Nanoscale Investigation of Elasticity Changes and Augmented Rigidity of Block Copolymer Micelles Induced by Reversible Core-Cross-Linking.

Drug-delivery systems have attracted considerable attention due to their potential to increase the bioavailability of certain drugs and mitigate side effects by enabling targeted drug release. Reversibly core-cross-linked block copolymer micelles providing a hydrophilic and potentially nonimmunogenic shell and a hydrophobic core suitable for the uptake of hydrophobic drugs are frequently considered because of their high stability against environmental changes and dilution.
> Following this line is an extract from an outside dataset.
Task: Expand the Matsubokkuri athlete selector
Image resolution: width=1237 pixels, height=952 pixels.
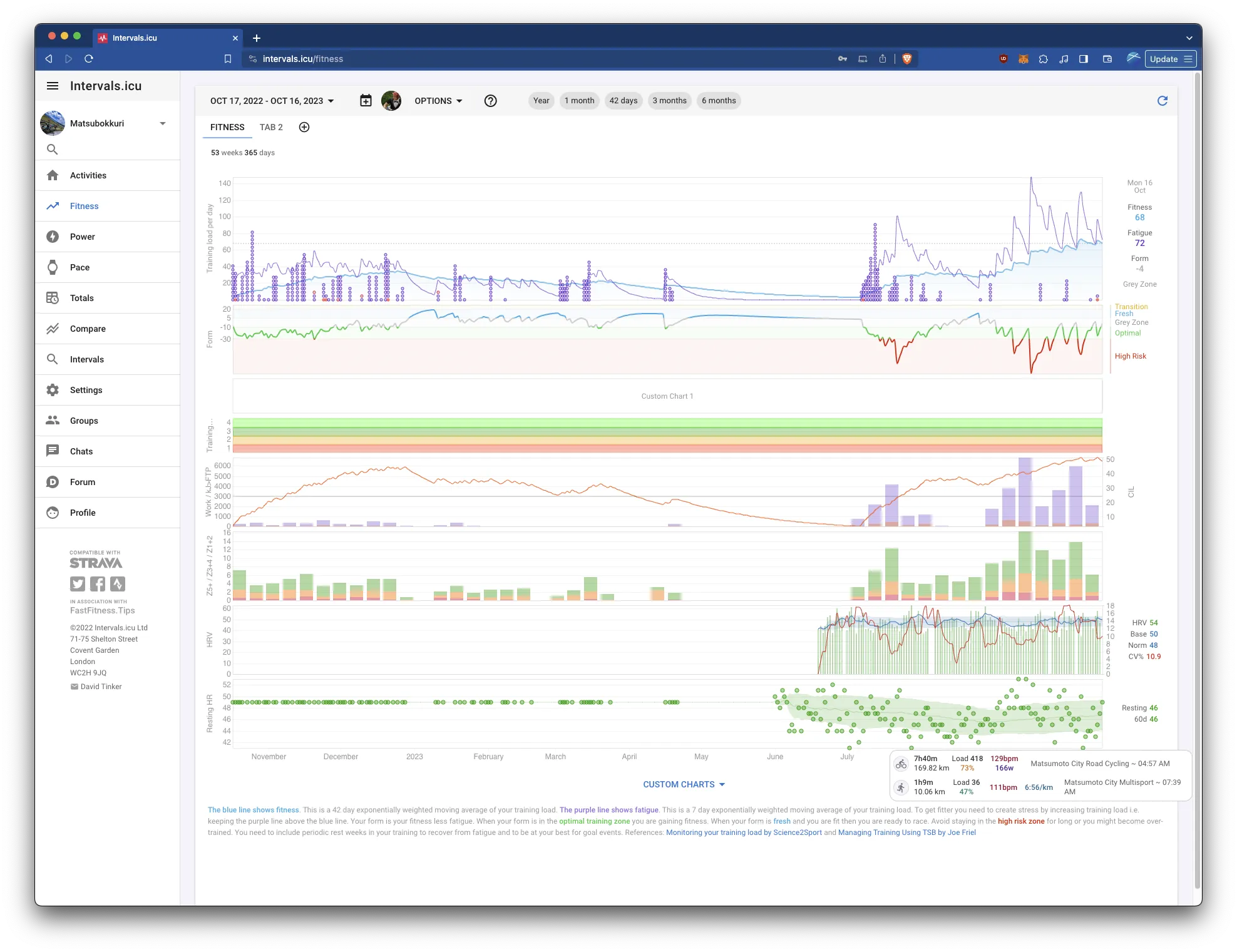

Ultimately, triggering core-de-cross-linking enables the implementation of strategies for targeted drug release, which requests insights into the impact of varying nanomechanical properties on the stability of individual micelles. Here, atomic force microscopy nanoindentation in aqueous media is applied to intact α-allyl-PEG--P(BGE--FGE) micelles to quantify changes in their nanomechanical properties induced by dithiobismaleimidoethane (DTME)-mediated Diels-Alder cross-linking of furfuryl moieties and sequential de-cross-linking by reduction of its disulfide bond by tris(2-carboxyethyl)phosphine. As a result of crosslinking by DTME, the apparent Young's modulus of the micelles roughly doubles to 1.18 GPa. Changes to the Young's modulus can be largely reversed by de-cross-linking. Cross-linked and de-cross-linked micelles maintain their structural integrity even in diluted aqueous media below the critical micelle concentration, in contrast to the micelles prior to crosslinking. Understanding the structure-property relationships associated with the observed augmented mechanical stability in native environments is crucial for improving the efficiency of drug encapsulation and introducing refined temporal and spatially controlled drug-release mechanisms.